*Exercise text*:
====================

Cell Replication Changes the Epigenome in Ways that Connect to Cancer
Researchers here demonstrate that one can create a signature of replication-based epigenetic change in cells, and that this signature is stronger in old tissues and cancerous tissues. This leads to a view in which increased replication stress on cells in a tissue, meaning a tissue that is made up of cells that have divided more times on average, have shorter telomeres, and are closer to the Hayflick limit, creates an environment that is epigenetically predisposed towards cancer. Looking at this another way, aging is characterized by reduced stem cell function, meaning a lower pace of creation of daughter somatic cells to replace losses in a tissue. It seems inevitable that this must lead to a tissue in which the average somatic cell has replicated a greater number of times, and is thus more at risk of cancerous transformation.
Mutations are not the only, or perhaps even the most important, molecular events that result from cellular proliferation. We and others have shown that DNA methylation (DNAm) is also substantially altered as a direct function of cell division. Further, the epigenome has been shown to undergo dramatic changes with aging and is implicated in establishing, driving, and maintaining many cancers.
Coincidently, the DNAm changes observed in aging, cancer, and proliferation share some notable patterns. In general, they tend to be characterized by gains in methylation at promoters - especially those marked by polycomb group (PcG) factor targets - and loss of methylation in intergenic regions and repetitive elements. Thus, one hypothesis is that as cells replicate in aging tissues, they may also take on epigenetic signatures that are more cancer-like, making the leap to oncogenic transformation progressively more likely with time.

====================

Collected data rows:
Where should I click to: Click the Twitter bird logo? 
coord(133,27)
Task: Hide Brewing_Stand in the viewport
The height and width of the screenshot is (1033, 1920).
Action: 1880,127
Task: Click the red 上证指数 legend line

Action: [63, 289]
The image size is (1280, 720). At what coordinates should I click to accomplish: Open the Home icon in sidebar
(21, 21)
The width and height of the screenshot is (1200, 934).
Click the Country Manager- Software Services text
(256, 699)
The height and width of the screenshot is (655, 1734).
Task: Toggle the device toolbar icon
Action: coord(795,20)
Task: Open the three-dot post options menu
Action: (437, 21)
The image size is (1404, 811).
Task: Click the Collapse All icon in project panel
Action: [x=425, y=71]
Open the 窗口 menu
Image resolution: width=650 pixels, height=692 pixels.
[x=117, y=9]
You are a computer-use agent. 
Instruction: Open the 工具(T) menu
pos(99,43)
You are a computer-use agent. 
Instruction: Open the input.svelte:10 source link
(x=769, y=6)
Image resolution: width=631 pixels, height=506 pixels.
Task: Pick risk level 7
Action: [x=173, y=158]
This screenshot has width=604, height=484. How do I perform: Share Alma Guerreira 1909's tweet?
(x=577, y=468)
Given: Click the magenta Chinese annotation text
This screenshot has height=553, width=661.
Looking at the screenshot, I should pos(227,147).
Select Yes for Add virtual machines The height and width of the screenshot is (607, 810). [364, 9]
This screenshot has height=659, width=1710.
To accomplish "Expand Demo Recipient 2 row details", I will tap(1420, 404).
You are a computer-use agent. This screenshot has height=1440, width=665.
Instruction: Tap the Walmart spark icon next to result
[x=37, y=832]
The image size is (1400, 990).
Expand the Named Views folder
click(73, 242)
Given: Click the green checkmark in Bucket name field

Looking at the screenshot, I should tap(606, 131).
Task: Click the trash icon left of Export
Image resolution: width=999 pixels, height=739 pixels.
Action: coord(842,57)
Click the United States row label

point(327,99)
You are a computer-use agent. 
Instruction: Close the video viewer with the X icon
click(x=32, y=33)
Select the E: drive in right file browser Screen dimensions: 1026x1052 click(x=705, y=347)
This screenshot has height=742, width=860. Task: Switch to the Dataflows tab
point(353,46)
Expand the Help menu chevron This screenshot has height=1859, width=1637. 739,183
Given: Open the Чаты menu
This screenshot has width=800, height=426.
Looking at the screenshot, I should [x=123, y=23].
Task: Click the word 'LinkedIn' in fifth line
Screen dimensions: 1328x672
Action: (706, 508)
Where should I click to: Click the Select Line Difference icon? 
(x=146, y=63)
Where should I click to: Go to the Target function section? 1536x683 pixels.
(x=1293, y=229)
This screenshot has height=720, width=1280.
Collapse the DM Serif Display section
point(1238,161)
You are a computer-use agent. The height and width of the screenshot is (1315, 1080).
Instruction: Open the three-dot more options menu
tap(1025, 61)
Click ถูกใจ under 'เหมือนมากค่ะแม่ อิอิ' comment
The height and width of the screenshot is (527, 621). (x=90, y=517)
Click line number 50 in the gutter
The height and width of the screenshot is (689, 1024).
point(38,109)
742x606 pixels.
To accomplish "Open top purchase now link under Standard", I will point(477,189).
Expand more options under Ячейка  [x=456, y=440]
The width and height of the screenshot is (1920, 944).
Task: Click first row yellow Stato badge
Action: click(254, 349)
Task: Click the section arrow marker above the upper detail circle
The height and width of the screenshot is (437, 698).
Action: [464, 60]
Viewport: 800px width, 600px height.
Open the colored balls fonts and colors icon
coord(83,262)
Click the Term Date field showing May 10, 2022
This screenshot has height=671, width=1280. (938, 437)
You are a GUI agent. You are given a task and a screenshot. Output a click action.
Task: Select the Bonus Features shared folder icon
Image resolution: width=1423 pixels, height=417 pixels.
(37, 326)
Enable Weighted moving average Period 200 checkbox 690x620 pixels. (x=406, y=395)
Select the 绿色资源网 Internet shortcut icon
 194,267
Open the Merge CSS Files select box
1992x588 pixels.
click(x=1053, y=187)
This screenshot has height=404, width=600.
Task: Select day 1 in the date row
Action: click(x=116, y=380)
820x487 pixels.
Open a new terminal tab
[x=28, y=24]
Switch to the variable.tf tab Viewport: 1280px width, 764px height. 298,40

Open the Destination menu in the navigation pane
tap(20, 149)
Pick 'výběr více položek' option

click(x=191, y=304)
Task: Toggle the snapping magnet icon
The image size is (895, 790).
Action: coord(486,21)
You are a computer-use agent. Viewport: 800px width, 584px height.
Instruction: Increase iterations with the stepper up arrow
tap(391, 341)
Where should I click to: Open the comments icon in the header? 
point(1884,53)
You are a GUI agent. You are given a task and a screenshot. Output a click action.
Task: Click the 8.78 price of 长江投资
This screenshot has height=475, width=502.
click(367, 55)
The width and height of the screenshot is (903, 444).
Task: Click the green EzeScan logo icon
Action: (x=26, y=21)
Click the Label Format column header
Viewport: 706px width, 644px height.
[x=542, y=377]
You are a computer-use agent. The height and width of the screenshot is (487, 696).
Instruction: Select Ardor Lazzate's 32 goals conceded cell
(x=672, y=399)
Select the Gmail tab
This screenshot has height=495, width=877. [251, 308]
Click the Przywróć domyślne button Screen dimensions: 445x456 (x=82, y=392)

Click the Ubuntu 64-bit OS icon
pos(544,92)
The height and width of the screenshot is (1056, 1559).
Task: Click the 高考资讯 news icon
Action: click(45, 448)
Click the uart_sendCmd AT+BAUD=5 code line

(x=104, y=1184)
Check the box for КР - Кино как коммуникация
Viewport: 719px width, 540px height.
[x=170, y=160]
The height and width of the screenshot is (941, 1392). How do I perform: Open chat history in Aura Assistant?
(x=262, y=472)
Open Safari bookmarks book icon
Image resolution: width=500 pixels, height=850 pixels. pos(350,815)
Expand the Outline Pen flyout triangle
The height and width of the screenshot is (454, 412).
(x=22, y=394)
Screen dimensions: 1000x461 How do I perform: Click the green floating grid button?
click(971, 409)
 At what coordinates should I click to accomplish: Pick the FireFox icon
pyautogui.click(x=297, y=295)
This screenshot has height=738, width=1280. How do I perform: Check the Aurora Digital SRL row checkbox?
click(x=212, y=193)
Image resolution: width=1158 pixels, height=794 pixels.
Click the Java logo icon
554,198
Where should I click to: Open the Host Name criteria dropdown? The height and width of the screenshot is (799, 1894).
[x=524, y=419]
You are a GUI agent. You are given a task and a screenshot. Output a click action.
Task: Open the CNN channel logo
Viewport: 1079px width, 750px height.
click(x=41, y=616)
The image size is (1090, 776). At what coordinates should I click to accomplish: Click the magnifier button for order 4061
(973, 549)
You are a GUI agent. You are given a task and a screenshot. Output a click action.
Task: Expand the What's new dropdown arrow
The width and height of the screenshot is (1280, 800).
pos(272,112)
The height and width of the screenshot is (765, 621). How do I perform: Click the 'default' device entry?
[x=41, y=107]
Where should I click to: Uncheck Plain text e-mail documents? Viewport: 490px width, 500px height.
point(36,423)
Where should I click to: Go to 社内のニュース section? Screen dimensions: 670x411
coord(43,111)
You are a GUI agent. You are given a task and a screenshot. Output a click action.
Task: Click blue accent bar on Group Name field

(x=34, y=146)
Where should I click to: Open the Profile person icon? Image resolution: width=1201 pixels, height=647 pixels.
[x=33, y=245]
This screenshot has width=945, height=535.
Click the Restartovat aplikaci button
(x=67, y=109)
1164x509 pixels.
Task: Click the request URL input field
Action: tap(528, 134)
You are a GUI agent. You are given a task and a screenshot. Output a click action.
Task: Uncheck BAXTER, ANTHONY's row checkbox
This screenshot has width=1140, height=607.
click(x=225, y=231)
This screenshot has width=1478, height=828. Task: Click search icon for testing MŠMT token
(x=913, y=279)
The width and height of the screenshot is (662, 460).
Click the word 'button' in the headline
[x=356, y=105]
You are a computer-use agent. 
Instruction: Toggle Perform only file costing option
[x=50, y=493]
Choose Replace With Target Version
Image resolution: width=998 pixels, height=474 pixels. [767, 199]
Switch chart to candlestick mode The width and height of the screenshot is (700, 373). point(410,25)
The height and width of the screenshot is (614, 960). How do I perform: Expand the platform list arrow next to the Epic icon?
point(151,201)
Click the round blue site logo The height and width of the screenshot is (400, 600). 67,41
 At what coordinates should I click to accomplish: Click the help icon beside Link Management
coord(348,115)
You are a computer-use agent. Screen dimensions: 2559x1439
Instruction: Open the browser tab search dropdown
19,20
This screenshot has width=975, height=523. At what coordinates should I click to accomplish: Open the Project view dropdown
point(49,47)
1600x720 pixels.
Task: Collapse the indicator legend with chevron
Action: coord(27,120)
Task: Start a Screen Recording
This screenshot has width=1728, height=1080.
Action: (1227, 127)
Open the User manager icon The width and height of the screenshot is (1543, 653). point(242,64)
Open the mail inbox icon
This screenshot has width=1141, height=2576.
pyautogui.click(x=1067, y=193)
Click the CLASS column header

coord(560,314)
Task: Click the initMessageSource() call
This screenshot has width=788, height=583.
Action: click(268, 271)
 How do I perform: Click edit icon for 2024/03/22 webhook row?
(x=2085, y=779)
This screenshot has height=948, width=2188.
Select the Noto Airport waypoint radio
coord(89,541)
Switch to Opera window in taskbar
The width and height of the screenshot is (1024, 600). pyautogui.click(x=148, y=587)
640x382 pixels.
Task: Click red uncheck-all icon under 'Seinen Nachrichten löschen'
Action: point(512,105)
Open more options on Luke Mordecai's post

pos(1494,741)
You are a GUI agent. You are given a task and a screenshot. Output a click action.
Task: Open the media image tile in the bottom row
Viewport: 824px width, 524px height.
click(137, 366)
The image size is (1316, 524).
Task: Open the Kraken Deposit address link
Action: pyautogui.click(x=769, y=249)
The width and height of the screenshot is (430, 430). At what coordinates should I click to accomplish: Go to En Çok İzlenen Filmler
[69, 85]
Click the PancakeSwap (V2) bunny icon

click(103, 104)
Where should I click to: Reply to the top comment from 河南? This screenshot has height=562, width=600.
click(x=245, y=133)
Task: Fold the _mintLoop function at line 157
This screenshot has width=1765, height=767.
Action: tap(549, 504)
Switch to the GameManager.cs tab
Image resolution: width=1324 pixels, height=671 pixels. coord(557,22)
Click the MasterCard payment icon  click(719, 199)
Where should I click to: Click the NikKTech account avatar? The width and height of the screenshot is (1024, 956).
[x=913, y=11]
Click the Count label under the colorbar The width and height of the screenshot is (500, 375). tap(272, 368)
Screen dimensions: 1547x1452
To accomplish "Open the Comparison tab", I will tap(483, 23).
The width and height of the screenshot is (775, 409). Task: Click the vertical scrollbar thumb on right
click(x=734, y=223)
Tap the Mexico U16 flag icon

====================

*Complete the following*:
#1 According to the cell replication article, where do the DNAm changes seen in aging, cancer, and proliferation tend to show a loss of methylation?
#2 Quote everything in the cell replication article from "Mutations are not" down to "maintaining many cancers.".
The rows play no part in this exercise.

*Responses in order*:
#1 In intergenic regions and repetitive elements.

#2
Mutations are not the only, or perhaps even the most important, molecular events that result from cellular proliferation. We and others have shown that DNA methylation (DNAm) is also substantially altered as a direct function of cell division. Further, the epigenome has been shown to undergo dramatic changes with aging and is implicated in establishing, driving, and maintaining many cancers.